Ethereum Name Service launched the token to decentralize the domain for ETH wallets. According to the domain’s official announcement, users will use the token to govern protocol parameters and to vote on a proposed constitution.

Apart from voting on the proposed constitution, the token holders can also nominate themselves as delegates to help with ENS governance. They do this by ensuring the protocol develops and grows in the right direction. If an ENS holder doesn’t want to be a delegate (s), he can weigh in on proposals or draft their own on the ENS governance forum

More on the ENS Token

The official announcement also stated that the ETH wallet users who have an ENS domain are eligible to claim ENS tokens. Users can claim the tokens on the claims site up until May 4, 2022. The domain will send all unclaimed tokens to the DAO treasury.

Domain (.eth domain) holders could claim a quarter of the total supply of ENS tokens. Each wallet received varying tokens. Domain holders received tokens dependent on the amount of time the wallet held its domain, whether it had a primary ENS, and the wallet’s expiry date.

According to CoinGecko, the token ranks as the 138th-largest crypto in terms of market cap. The token has a market cap of $235 million. Additionally, the token has a fully diluted valuation of a whopping $5 billion.

About Ethereum Name Service

The Ethereum Name Service, popularly known as the ENS, has the sole purpose of providing human-friendly names instead of long addresses. This service is built on completely decentralized smart contracts. 

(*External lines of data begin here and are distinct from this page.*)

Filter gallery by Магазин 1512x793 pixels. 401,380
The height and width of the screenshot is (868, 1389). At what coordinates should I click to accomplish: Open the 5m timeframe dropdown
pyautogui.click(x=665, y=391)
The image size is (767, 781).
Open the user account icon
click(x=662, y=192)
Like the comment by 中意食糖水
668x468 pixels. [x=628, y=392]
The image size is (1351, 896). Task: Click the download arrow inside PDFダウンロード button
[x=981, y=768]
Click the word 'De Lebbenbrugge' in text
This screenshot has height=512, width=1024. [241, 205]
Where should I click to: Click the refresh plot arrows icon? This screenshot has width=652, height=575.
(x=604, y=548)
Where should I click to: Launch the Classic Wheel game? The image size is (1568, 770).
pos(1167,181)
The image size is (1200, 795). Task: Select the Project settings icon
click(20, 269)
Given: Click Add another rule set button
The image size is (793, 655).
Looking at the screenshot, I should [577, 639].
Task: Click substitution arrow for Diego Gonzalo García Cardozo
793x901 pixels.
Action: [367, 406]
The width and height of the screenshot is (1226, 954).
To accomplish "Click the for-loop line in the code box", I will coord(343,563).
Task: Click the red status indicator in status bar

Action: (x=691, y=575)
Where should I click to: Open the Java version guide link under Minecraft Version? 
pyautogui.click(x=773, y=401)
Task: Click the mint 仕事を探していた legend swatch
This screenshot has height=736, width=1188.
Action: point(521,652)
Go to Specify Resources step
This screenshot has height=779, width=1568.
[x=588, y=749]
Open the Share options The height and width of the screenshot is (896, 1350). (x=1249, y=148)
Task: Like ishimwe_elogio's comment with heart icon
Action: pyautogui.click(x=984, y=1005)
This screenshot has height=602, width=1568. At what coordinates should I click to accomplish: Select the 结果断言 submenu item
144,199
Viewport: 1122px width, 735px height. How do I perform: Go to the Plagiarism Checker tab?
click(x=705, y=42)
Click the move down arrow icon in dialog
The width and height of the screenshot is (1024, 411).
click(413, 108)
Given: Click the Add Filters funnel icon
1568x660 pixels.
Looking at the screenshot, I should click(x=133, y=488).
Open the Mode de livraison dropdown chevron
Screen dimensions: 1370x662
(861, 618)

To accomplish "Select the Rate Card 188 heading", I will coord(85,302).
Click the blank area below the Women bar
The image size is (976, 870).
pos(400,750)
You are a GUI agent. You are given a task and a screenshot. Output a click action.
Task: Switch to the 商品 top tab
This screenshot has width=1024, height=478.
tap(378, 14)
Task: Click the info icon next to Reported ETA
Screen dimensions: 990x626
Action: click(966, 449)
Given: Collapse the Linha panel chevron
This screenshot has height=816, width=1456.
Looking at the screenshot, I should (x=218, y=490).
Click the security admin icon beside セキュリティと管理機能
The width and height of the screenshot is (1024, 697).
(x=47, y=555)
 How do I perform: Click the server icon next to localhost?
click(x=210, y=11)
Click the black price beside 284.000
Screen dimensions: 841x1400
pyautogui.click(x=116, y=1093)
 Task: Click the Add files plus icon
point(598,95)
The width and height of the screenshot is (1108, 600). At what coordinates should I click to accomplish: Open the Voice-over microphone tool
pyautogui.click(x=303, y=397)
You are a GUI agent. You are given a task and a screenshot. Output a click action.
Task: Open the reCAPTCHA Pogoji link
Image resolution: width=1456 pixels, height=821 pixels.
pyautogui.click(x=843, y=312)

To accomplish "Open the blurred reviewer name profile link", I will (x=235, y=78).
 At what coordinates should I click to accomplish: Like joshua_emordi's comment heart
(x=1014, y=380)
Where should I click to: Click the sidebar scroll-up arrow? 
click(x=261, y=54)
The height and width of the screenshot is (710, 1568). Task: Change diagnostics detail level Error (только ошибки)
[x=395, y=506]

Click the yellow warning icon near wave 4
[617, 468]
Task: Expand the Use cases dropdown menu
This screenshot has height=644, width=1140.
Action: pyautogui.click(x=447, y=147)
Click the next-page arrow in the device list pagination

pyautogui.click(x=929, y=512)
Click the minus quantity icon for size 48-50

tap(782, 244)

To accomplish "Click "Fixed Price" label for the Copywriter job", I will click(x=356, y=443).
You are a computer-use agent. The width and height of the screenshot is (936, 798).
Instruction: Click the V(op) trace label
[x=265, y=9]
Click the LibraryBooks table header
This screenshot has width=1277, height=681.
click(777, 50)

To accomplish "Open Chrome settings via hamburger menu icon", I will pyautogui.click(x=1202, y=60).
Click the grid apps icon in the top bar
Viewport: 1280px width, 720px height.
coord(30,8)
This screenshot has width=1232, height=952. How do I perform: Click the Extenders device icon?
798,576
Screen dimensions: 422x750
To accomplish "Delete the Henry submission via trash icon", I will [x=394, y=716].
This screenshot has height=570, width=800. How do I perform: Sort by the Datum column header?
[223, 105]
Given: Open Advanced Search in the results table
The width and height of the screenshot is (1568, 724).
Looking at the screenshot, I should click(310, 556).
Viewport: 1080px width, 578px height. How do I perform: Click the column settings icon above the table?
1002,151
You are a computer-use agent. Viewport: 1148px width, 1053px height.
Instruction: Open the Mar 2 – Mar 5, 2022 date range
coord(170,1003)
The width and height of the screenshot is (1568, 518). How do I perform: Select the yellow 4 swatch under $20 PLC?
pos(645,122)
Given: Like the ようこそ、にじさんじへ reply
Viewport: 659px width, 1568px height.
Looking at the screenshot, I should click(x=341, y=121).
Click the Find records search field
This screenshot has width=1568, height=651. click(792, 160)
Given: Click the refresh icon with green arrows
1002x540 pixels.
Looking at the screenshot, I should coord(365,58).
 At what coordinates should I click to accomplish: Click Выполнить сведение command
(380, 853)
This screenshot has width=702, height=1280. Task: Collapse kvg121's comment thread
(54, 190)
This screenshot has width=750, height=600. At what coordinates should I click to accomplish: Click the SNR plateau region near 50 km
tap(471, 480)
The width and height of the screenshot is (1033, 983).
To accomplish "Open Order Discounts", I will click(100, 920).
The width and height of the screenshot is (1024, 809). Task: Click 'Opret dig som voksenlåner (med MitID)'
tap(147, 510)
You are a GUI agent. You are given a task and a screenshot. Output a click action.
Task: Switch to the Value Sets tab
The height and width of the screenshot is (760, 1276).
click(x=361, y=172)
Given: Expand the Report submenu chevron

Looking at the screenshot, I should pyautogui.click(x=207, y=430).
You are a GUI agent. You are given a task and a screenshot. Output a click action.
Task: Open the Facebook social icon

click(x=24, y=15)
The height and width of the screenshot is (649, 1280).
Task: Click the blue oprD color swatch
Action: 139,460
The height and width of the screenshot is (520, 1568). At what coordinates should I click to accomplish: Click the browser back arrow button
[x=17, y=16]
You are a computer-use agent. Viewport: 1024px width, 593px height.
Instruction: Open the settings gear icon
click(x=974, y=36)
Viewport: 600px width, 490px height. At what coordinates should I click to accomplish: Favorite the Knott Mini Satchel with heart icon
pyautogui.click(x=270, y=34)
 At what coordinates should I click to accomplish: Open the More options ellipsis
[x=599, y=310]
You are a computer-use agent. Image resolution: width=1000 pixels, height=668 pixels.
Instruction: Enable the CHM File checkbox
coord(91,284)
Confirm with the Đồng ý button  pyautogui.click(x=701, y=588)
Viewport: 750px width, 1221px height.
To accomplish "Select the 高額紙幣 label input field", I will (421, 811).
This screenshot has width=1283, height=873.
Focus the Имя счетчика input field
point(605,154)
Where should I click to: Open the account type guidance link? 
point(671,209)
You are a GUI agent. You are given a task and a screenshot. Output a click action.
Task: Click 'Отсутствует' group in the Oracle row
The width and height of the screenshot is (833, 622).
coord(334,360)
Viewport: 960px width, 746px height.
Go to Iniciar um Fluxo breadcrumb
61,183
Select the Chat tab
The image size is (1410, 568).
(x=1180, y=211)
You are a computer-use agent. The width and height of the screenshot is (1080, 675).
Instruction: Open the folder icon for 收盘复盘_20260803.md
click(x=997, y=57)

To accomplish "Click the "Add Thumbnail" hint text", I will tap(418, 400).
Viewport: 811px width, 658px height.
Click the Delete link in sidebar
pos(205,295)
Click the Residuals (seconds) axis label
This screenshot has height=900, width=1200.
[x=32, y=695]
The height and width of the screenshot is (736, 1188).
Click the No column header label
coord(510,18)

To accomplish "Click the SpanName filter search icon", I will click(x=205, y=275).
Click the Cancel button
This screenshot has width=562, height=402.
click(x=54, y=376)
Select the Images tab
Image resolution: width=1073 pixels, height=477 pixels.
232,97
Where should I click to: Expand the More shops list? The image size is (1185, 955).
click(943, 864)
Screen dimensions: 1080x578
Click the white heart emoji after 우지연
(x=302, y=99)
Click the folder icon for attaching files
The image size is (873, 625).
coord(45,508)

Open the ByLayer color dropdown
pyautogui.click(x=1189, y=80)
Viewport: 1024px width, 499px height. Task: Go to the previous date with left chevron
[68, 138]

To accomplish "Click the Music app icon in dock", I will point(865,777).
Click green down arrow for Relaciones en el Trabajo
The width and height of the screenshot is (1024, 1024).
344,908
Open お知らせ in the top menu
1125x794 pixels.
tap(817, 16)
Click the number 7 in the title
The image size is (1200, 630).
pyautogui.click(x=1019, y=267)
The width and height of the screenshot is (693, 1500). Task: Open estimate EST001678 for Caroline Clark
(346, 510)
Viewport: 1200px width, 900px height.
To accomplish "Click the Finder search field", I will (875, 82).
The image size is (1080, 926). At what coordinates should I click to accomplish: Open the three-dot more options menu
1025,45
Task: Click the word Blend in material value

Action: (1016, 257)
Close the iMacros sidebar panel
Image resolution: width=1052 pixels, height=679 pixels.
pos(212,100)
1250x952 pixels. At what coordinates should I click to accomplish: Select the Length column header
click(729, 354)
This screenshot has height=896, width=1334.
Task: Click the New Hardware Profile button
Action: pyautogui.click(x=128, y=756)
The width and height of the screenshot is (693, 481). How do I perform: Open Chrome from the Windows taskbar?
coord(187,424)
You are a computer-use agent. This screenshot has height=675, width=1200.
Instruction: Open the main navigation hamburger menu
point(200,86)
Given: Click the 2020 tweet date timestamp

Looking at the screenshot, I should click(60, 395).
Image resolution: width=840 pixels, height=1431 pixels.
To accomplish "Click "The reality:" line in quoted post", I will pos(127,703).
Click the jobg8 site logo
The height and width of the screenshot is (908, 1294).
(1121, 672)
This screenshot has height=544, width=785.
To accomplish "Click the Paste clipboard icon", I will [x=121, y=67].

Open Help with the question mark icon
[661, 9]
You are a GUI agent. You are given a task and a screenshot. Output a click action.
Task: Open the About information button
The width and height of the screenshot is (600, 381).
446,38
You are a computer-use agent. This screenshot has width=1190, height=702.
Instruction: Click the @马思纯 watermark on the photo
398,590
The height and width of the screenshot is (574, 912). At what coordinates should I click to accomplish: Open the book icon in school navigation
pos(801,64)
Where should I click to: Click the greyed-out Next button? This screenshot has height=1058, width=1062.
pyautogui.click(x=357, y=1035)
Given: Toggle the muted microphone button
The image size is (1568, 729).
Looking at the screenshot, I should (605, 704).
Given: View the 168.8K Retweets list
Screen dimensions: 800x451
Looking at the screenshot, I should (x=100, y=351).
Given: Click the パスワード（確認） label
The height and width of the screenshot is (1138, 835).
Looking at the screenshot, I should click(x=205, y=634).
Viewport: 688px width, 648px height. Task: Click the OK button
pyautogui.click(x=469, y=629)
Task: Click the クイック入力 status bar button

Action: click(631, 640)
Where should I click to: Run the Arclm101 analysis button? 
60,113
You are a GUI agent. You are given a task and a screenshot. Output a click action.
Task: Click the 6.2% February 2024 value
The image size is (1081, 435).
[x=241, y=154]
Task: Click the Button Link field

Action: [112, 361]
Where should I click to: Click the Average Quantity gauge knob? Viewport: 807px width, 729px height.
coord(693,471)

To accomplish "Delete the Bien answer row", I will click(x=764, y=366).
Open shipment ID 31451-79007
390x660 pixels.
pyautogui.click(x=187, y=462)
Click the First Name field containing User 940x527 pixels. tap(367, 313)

Consequentially, the Ethereum Name Service enjoys better security than that of the DNS system. Ethereum Name System is the blockchain equivalent of the Domain Name System (DNS).

It allows the domain users to register their wallet addresses under a unique domain name. As a result, funds transfers are made directly to a name instead of directly to an address.

Is the domain open to anyone? Yes, it is. Anyone can own a .eth domain. Users can own a domain by participating in an auction process that the blockchain entirely mediates.  

Users bid on a name after a required wait for the name to become available. The blockchain reveals the bids to find out the highest bid. The highest bid wins the name, which is locked in a smart contract for a year. During the one-year period, the user is at liberty to lease the name, loan it, sell it, add extra data or create subdomains.  

Nick Johnson set up the Ethereum Name Service alongside Alex Van de Sande. Both of whom are Ethereum Foundation alumnae. The pair received a $1 million grant for their research and development of ENS.